From: Jamie Lokier <lk@tantalophile.demon.co.uk>
To: "Stephen C. Tweedie" <sct@redhat.com>
Cc: Matthew Dillon <dillon@apollo.backplane.com>,
Rik van Riel <riel@conectiva.com.br>,
linux-mm@kvack.org
Subject: Re: [RFC] 2.3/4 VM queues idea
Date: Fri, 26 May 2000 16:31:29 +0200 [thread overview]
Message-ID: <20000526163129.B21662@pcep-jamie.cern.ch> (raw)
In-Reply-To: <20000526141526.E10082@redhat.com>; from sct@redhat.com on Fri, May 26, 2000 at 02:15:26PM +0100
Stephen C. Tweedie wrote:
> > Agreed. I looked at that code though and it seemed very... large.
> > I think COW address_space gets the same results with less code. Fast, too.

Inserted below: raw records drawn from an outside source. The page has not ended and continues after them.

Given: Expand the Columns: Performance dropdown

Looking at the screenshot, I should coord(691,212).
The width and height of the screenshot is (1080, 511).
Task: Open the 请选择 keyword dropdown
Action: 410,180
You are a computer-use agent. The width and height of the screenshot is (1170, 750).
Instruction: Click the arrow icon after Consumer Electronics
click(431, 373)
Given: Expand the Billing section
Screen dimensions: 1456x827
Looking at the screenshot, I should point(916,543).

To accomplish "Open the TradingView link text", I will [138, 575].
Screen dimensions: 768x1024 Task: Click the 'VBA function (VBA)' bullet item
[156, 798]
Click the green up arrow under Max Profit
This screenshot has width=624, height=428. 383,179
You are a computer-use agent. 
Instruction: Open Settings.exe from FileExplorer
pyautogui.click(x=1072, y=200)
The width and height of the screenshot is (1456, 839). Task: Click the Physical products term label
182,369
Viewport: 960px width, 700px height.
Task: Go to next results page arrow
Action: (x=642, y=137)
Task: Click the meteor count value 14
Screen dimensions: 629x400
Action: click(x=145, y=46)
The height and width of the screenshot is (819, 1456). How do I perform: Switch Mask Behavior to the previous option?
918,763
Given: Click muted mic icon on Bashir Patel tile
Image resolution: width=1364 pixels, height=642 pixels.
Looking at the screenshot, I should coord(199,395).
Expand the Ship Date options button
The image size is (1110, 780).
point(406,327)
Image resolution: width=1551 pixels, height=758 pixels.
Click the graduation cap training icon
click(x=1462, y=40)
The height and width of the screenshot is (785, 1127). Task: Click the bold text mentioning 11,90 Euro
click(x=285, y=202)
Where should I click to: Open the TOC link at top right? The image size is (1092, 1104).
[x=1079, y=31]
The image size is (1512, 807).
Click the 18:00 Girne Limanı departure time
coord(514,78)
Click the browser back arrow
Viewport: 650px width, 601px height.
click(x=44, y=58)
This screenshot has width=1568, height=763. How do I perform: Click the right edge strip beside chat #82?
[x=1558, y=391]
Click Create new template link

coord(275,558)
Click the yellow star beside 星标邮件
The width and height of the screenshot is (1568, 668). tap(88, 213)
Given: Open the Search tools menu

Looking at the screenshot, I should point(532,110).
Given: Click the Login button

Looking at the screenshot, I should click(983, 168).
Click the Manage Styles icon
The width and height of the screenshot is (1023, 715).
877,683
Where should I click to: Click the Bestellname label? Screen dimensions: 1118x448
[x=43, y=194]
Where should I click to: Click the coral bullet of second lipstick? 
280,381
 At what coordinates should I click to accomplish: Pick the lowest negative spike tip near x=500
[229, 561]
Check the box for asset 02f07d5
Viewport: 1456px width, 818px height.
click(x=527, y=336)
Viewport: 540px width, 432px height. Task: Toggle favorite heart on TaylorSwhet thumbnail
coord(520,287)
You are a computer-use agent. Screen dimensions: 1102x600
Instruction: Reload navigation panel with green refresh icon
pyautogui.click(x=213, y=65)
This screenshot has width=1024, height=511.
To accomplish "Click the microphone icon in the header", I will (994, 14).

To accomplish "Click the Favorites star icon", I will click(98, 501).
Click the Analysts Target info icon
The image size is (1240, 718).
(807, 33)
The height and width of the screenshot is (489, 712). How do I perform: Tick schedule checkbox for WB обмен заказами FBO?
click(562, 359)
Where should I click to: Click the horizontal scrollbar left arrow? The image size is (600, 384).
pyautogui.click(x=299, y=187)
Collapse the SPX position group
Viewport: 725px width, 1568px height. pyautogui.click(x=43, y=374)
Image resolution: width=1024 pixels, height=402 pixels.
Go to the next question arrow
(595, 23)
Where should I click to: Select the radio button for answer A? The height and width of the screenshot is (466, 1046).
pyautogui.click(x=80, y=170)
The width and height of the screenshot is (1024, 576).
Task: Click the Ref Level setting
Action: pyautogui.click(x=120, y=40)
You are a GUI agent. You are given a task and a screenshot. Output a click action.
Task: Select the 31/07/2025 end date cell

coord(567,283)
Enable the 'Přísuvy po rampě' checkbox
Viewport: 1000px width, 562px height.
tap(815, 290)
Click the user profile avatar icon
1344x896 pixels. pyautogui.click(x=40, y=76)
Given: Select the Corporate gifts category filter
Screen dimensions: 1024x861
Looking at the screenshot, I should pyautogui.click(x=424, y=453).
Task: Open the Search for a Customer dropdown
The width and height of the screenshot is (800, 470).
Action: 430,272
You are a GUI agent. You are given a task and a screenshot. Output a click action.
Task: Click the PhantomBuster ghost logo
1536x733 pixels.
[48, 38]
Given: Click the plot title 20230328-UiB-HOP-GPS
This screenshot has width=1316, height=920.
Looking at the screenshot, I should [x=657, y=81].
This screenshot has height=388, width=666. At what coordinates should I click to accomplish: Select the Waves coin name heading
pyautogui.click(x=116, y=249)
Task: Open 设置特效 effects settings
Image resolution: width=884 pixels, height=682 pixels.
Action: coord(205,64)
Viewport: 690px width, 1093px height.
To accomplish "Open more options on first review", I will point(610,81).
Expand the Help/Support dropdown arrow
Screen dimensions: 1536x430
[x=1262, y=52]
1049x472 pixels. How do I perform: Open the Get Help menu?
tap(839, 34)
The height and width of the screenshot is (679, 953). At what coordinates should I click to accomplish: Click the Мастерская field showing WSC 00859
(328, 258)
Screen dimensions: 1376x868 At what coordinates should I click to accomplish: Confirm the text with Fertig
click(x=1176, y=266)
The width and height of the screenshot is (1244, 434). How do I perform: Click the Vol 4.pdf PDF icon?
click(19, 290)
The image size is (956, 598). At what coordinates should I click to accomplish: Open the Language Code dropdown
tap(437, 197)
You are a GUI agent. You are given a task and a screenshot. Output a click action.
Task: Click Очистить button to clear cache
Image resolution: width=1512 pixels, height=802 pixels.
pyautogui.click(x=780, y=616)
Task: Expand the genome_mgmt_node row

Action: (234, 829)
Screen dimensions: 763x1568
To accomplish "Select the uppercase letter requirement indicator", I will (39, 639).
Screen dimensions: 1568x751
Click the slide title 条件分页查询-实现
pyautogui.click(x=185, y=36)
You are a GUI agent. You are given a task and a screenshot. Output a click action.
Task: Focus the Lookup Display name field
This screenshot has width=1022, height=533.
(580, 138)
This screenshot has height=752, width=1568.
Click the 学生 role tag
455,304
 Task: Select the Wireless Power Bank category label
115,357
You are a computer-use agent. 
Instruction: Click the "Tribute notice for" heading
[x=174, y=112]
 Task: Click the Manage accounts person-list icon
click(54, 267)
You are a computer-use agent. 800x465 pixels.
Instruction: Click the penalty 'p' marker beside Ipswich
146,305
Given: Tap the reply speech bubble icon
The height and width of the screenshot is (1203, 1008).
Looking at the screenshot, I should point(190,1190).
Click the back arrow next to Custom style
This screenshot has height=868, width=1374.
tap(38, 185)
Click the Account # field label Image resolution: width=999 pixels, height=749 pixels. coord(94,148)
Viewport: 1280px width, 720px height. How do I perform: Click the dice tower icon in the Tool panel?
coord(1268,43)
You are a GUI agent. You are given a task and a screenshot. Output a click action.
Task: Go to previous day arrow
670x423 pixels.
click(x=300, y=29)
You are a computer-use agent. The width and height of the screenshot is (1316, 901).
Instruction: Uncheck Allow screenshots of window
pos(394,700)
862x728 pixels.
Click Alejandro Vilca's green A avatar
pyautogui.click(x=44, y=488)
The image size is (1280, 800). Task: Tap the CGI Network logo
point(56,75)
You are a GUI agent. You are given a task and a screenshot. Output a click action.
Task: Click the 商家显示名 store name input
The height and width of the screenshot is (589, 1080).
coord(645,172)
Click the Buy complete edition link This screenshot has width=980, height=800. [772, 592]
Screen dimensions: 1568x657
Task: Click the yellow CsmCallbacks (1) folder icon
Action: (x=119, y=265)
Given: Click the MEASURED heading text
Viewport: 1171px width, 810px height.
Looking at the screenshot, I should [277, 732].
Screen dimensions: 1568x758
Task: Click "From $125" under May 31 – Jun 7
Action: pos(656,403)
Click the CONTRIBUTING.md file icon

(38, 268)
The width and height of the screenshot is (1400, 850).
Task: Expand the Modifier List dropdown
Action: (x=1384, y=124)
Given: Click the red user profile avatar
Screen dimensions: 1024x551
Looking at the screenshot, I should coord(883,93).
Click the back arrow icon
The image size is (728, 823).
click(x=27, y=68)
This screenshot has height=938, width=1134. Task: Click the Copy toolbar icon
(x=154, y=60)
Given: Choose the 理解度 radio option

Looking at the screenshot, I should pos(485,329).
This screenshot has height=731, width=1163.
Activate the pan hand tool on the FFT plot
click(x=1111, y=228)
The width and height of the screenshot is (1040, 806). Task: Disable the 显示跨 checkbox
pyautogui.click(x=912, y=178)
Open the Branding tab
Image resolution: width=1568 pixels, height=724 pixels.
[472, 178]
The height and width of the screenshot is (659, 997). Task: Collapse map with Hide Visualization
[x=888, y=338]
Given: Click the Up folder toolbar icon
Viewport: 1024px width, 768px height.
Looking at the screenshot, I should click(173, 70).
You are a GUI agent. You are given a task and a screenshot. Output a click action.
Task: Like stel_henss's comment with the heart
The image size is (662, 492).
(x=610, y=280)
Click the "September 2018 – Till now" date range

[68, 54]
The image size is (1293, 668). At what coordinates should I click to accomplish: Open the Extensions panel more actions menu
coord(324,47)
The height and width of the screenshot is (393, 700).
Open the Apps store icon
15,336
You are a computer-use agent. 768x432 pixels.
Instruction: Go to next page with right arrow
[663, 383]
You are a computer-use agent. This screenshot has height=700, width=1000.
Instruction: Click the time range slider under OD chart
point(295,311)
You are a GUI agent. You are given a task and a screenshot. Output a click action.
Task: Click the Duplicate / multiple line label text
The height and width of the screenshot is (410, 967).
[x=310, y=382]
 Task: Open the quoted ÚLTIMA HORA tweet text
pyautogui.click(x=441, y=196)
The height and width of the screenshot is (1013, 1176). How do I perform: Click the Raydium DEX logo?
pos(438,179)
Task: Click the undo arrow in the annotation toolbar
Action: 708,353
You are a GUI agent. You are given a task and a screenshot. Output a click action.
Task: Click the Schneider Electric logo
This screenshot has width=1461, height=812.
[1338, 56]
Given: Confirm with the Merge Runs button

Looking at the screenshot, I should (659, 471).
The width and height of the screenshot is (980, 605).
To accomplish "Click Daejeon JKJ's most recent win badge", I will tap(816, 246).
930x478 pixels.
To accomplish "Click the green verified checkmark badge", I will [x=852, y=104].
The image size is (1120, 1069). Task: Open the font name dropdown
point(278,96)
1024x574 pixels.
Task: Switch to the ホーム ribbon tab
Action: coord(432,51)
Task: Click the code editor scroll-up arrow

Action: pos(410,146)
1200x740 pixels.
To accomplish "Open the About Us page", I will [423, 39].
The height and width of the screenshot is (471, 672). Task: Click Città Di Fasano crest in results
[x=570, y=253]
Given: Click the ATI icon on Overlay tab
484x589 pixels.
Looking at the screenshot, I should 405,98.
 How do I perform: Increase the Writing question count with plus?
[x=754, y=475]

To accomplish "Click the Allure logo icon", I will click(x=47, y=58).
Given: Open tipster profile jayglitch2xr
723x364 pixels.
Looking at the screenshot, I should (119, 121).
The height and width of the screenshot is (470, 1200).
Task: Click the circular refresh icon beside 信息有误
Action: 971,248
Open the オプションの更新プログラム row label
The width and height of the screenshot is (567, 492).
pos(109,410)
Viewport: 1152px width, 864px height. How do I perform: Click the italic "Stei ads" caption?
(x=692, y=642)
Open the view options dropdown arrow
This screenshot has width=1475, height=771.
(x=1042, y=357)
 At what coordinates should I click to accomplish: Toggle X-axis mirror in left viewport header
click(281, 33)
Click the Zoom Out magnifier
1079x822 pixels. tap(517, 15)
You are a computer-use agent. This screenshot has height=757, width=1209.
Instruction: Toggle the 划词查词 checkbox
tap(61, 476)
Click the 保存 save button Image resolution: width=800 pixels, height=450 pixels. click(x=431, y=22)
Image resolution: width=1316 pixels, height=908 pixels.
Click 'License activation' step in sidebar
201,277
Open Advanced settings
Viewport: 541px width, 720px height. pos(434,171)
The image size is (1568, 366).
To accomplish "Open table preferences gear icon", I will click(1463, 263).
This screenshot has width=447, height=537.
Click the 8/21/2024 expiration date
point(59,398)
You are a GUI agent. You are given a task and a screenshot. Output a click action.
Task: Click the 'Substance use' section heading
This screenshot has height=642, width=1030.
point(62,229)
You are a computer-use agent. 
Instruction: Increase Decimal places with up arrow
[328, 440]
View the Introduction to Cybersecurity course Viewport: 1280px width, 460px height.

> > I know what I've got to do to prove it :-)
>
> How will it deal with fork() cases where the child starts mprotecting
> arbitrary regions, so that you have completely independent vmas all
> sharing the same private pages?
Each VMA points to an address_space, and each private address_space can
have a parent. Pages that aren't hashed in a private address space are
found in the parent's address space.
When a VMA is cloned for fork(), they have the same address_space which
is now marked as requiring COW. When you modify a page in either, a new
space is created which contains the modified pages and the appropriate
VMA refers to the new space. Now if it was from a file there were page
modifications at all stages by everyone, you have a small tree of 4
address_spaces:
1 - underlying file
|
2 - privately modified pages from the file,
/ \ shared by child & parent
/ \
pages only seen by 3 4 pages only seen by the child
the parent
The beauty here is that the sharing structure is quite explicit.
Note that stacked address_spaces are only created when they actually
contain pages, and page counters are used to collapse layers when
appropriate.
mprotect & partial munmap are fine. What happens here is that the VMAs
created by those functions refer to the same address_space -- this time
without COW semantics. For this, all VMAs sharing an address_space that
COW as a single unit are linked together. A modification to any one
that COWs its address_space updates all its linked VMAs.
You didn't mention it, but that leaves mremap. This is a fiddly one!
mremaps that simply expand or shrink a segment are fine by themselves.
mremaps that move a segment are fine by themselves. But the combination
can cause page offset values to duplicate for different pages.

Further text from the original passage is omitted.